> Task requirements:
Return, word for word, the portion of the Letters on Literature passage below between "A FRIEND OF" and "as Keats’s best.", inclusive.

Letters on Literature eBook

This eBook from the Gutenberg Project consists of approximately 119 pages of information about Letters on Literature.

Letters on Literature eBook

This eBook from the Gutenberg Project consists of approximately 119 pages of information about Letters on Literature.

“Tones of deep emotion” may pass in a novel, but not in this epic of the wild wood and the wild kindreds, an epic in all ways a worthy record of those dim, mournful races which have left no story of their own, only here and there a ruined wigwam beneath the forest leaves.

A poet’s life is no affair, perhaps, of ours.  Who does not wish he knew as little of Burn’s as of Shakespeare’s?  Of Longfellow’s there is nothing to know but good, and his poetry testifies to it—­his poetry, the voice of the kindest and gentlest heart that poet ever bore.  I think there are not many things in poets’ lives more touching than his silence, in verse, as to his own chief sorrow.  A stranger intermeddles not with it, and he kept secret his brief lay on that insuperable and incommunicable regret.  Much would have been lost had all poets been as reticent, yet one likes him better for it than if he had given us a new “Vita Nuova.”

What an immense long way I have wandered from “Sordello,” my dear Mainwaring, but when a man turns to his books, his thoughts, like those of a boy, “are long, long thoughts.”  I have not written on Longfellow’s sonnets, for even you, impeccable sonneteer, admit that you admire them as much as I do.

A FRIEND OF KEATS

To Thomas Egerton, Esq., Lothian College, Oxford.

Dear Egerton,—­Yes, as you say, Mr. Sidney Colvin’s new “Life of Keats” {3} has only one fault, it’s too short.  Perhaps, also, it is almost too studiously free from enthusiasm.  But when one considers how Keats (like Shelley) has been gushed about, and how easy it is to gush about Keats, one can only thank Mr. Colvin for his example of reserve.  What a good fellow Keats was!  How really manly and, in the best sense, moral he seems, when one compares his life and his letters with the vagaries of contemporary poets who lived longer than he, though they, too, died young, and who left more work, though not better, never so good, perhaps, as Keats’s best.

> Dataset extract:
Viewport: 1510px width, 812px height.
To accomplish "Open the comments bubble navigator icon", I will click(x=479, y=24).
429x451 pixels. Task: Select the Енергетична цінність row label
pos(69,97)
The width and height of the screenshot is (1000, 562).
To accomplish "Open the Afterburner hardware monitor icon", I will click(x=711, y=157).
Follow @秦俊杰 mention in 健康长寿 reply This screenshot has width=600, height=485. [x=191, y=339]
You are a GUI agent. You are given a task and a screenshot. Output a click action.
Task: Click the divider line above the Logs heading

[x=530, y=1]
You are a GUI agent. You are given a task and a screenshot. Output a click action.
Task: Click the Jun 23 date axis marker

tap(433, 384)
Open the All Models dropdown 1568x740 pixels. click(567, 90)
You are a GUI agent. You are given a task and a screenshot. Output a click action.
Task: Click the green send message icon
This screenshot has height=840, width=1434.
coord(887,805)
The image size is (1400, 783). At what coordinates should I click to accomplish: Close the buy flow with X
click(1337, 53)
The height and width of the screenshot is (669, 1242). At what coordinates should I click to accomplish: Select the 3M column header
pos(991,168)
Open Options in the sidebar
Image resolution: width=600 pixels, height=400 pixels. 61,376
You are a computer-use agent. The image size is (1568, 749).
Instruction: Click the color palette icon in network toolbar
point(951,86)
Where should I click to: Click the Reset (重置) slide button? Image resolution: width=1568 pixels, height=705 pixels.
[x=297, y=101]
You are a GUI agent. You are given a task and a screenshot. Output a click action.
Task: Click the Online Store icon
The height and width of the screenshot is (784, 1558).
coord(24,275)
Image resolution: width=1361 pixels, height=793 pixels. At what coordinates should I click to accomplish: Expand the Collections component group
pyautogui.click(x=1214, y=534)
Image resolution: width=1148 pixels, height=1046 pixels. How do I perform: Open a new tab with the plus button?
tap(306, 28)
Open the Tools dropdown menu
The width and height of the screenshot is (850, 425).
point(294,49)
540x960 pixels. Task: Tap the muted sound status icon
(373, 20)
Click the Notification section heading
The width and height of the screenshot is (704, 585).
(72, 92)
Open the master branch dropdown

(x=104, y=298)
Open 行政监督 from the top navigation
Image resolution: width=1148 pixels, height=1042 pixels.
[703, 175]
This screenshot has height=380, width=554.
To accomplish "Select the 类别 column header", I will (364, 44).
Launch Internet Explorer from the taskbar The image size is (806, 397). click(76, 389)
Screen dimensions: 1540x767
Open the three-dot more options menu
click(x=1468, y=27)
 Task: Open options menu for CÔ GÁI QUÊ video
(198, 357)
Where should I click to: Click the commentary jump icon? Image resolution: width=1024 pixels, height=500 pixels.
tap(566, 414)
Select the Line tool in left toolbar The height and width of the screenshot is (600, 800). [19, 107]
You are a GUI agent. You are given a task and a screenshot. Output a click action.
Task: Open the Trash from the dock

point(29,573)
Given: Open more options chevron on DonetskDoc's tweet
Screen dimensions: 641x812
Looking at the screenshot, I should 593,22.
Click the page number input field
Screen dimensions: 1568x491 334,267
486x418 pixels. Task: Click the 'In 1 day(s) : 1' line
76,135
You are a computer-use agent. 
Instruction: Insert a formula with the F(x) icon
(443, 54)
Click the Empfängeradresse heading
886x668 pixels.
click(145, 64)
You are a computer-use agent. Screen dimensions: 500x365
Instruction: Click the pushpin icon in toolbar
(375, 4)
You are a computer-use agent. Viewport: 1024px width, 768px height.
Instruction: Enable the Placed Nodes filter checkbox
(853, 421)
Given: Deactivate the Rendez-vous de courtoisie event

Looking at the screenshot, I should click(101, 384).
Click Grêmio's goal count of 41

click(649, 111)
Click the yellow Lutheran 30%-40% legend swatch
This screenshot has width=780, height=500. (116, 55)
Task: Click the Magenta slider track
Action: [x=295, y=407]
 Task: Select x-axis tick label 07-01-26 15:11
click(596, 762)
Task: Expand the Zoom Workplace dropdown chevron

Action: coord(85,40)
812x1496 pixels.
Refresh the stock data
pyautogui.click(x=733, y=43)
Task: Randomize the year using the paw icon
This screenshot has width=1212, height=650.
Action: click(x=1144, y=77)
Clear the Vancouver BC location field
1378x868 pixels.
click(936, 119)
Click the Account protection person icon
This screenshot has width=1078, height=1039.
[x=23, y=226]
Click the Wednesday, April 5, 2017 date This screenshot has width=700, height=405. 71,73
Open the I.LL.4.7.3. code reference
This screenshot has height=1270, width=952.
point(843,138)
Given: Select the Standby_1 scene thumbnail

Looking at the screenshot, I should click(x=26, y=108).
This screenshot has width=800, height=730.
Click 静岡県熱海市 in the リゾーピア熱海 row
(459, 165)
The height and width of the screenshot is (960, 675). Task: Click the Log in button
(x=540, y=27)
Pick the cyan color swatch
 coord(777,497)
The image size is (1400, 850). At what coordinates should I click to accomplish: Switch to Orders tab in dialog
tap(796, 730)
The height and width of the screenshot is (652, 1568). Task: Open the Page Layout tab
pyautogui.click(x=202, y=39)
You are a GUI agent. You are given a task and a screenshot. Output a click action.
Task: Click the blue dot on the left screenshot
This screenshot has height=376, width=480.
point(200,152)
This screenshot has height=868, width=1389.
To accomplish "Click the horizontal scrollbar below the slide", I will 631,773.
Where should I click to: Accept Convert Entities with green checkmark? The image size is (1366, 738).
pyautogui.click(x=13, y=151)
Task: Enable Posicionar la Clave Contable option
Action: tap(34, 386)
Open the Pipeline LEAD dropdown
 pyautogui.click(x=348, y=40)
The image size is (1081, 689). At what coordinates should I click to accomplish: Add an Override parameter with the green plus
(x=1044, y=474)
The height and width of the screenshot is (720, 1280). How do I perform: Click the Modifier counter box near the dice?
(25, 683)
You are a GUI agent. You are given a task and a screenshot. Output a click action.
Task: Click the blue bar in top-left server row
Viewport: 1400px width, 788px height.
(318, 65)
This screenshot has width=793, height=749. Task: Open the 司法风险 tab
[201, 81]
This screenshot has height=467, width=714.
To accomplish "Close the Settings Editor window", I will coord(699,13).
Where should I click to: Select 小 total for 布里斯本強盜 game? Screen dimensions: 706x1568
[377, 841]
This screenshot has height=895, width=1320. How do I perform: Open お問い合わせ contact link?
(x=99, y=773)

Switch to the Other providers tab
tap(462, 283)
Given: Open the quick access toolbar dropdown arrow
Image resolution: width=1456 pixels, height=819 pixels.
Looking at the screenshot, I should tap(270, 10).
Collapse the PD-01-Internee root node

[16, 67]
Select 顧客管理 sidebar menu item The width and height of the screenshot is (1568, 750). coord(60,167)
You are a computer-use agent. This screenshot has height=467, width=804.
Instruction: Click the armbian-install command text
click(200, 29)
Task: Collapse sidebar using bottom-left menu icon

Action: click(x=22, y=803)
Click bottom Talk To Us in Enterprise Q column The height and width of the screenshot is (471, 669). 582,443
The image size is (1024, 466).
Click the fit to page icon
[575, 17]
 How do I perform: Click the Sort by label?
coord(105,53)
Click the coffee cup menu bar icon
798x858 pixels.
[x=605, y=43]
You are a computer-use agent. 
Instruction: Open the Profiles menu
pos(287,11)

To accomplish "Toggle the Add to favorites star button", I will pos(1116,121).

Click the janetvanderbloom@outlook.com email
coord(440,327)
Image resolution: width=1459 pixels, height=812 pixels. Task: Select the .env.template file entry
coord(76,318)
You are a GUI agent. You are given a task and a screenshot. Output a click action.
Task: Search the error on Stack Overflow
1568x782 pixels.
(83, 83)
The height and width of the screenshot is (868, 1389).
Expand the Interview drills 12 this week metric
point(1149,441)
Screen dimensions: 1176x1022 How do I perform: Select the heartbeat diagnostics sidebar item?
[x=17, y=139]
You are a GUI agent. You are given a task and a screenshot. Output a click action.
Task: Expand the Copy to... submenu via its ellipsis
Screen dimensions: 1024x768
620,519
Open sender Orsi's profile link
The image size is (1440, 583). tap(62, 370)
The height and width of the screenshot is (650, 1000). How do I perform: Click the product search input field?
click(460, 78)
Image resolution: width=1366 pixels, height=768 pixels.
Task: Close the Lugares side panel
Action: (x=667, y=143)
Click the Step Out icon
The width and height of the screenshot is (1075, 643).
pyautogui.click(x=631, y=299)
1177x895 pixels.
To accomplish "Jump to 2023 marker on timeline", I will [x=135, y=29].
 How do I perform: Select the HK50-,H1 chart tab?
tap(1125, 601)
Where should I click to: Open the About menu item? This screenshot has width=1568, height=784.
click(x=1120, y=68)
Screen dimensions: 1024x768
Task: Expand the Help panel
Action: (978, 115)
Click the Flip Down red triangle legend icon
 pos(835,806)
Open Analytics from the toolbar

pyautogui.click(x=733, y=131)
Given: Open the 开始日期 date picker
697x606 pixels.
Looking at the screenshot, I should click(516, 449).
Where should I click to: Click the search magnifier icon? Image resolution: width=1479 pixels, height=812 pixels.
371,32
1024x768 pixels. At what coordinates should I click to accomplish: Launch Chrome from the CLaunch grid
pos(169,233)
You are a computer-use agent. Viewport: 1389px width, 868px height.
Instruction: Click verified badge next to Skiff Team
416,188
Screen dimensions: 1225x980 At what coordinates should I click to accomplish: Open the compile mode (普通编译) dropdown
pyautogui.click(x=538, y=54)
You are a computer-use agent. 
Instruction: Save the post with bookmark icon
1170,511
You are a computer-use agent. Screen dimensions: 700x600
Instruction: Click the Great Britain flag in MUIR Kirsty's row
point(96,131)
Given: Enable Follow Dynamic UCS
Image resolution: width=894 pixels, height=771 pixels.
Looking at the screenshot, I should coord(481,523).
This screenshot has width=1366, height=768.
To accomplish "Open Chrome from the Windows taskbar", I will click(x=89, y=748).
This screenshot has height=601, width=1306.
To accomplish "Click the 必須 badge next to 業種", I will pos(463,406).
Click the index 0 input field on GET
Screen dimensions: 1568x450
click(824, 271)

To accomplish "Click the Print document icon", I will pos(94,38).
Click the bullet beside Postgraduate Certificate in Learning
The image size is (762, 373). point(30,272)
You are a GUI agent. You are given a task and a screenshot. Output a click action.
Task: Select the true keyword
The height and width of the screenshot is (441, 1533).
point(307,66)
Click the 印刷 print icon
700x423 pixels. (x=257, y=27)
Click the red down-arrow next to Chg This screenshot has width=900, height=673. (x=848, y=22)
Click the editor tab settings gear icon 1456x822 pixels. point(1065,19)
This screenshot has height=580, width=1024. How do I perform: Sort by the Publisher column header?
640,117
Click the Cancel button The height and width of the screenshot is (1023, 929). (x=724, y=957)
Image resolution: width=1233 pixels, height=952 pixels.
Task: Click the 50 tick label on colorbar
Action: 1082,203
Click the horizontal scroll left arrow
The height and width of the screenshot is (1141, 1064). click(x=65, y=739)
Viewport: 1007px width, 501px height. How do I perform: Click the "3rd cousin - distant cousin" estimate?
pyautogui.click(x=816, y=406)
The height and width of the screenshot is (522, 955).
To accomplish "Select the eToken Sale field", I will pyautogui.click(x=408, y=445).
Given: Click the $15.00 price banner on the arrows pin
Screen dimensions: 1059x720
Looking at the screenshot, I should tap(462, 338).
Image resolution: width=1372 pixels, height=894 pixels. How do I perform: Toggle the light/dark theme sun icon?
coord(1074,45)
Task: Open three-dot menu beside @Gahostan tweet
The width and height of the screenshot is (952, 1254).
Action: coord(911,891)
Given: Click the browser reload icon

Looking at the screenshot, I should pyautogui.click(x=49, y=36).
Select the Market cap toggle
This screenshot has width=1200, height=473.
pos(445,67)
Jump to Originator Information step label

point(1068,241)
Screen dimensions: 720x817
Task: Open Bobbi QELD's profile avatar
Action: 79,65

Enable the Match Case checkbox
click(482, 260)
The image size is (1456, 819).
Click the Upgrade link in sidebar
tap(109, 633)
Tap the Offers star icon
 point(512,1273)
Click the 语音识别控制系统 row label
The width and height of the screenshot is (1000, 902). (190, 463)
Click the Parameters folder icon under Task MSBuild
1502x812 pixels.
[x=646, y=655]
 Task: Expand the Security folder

> Written solution:
A FRIEND OF KEATS

To Thomas Egerton, Esq., Lothian College, Oxford.

Dear Egerton,—­Yes, as you say, Mr. Sidney Colvin’s new “Life of Keats” {3} has only one fault, it’s too short.  Perhaps, also, it is almost too studiously free from enthusiasm.  But when one considers how Keats (like Shelley) has been gushed about, and how easy it is to gush about Keats, one can only thank Mr. Colvin for his example of reserve.  What a good fellow Keats was!  How really manly and, in the best sense, moral he seems, when one compares his life and his letters with the vagaries of contemporary poets who lived longer than he, though they, too, died young, and who left more work, though not better, never so good, perhaps, as Keats’s best.